▸ Written task:
Could you transcribe the passage on the Walker baronetcies from "The Walker Baronetcy was" up to and including "baronetcy became extinct."?

▸ Source text:
There have been three Baronetcies created for the family of Walker, later known as Forestier-Walker. The original title was in the Baronetage of England and the other two in the Baronetage of the United Kingdom. The earliest and the latest are both extinct, but one baronetcy is still extant.

History

The Walker Baronetcy was created in the Baronetage of England in 1679, for Sir George Walker of Bushey Hall in the County of Hertford. Sir George, the first baronet, was the son of Sir Walter Walker, the legal adviser to Queen Catherine of Braganza from 1661, who received a knighthood for his services. Sir Walter's grandson was named after him and, in turn, inherited the Walker baronetcy. This Sir Walter, the second baronet, was the last holder of the title: upon his death without an heir, the Bushey Hall baronetcy became extinct.

The United Kingdom Walker – later Forestier-Walker – Baronetcy, of Castleton in the County of Monmouth, was created on 28 March 1835, for the soldier George Walker. The second baronet assumed by deed poll the additional surname of Forestier. Another member of the family, George Edmond Lushington Walker, fourth son of the first baronet, was a major general in the Army.

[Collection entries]
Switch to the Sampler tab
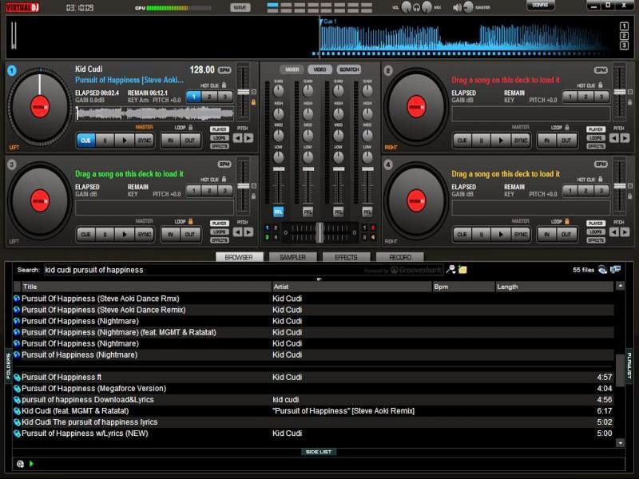 (x=292, y=257)
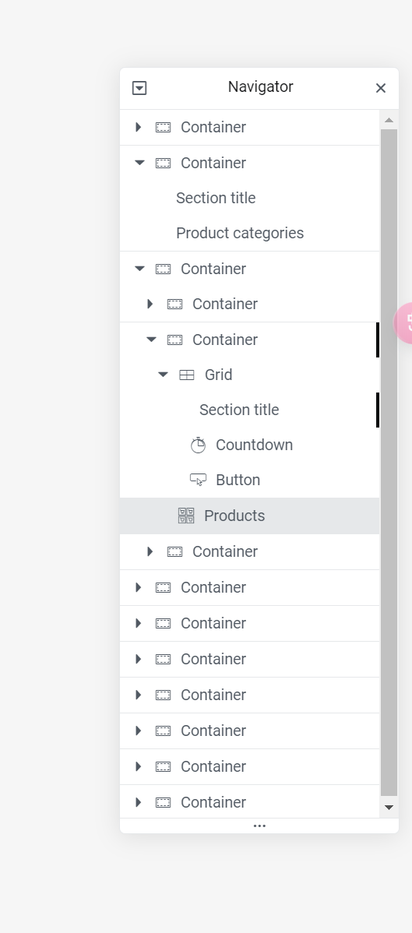The width and height of the screenshot is (412, 933).
Task: Collapse the Grid element
Action: click(x=163, y=375)
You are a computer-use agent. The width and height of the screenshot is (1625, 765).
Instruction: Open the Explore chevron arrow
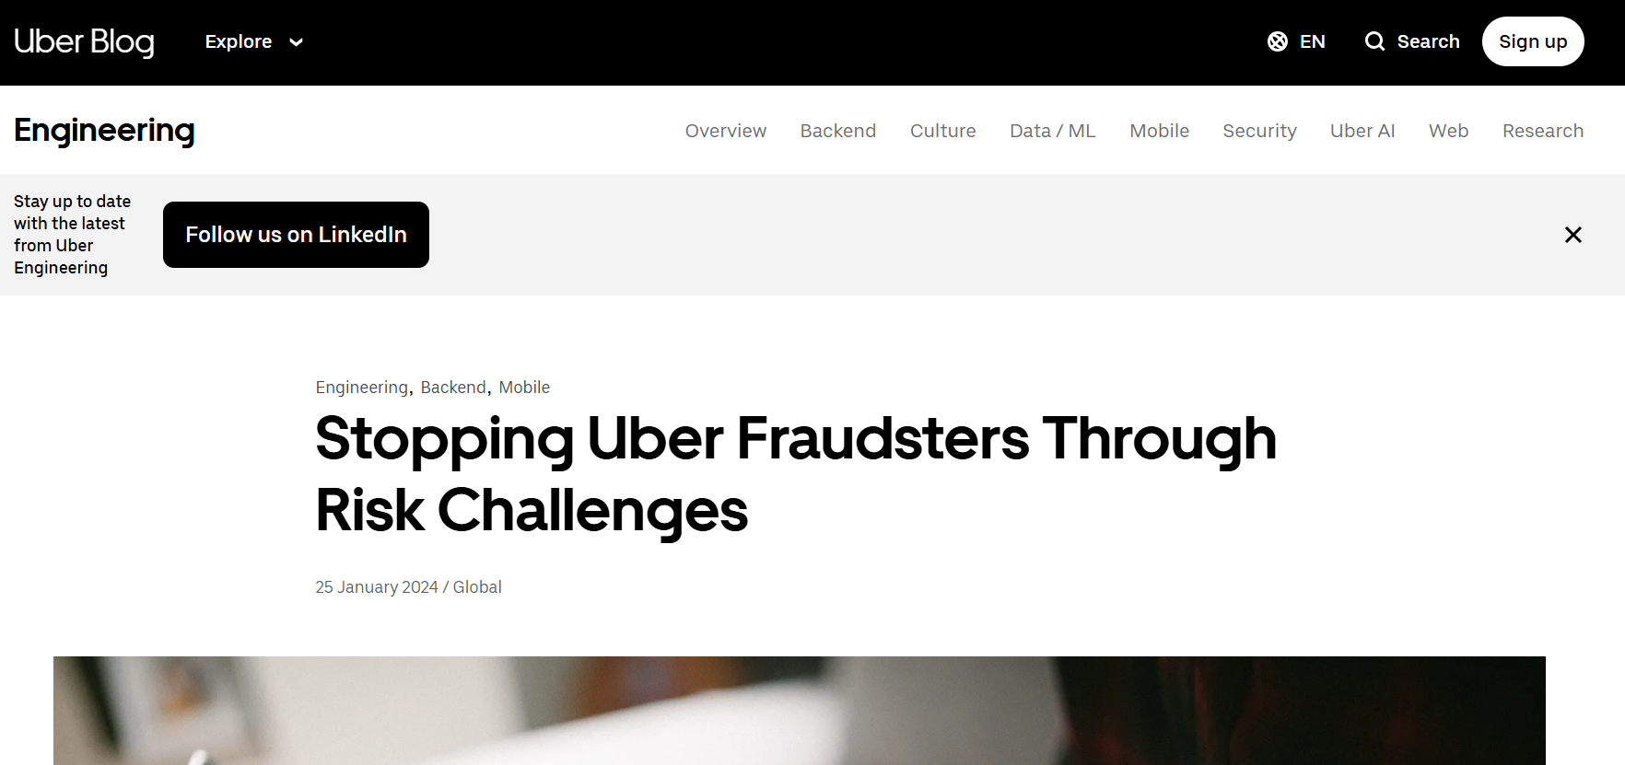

▸ The response:
The Walker Baronetcy was created in the Baronetage of England in 1679, for Sir George Walker of Bushey Hall in the County of Hertford. Sir George, the first baronet, was the son of Sir Walter Walker, the legal adviser to Queen Catherine of Braganza from 1661, who received a knighthood for his services. Sir Walter's grandson was named after him and, in turn, inherited the Walker baronetcy. This Sir Walter, the second baronet, was the last holder of the title: upon his death without an heir, the Bushey Hall baronetcy became extinct.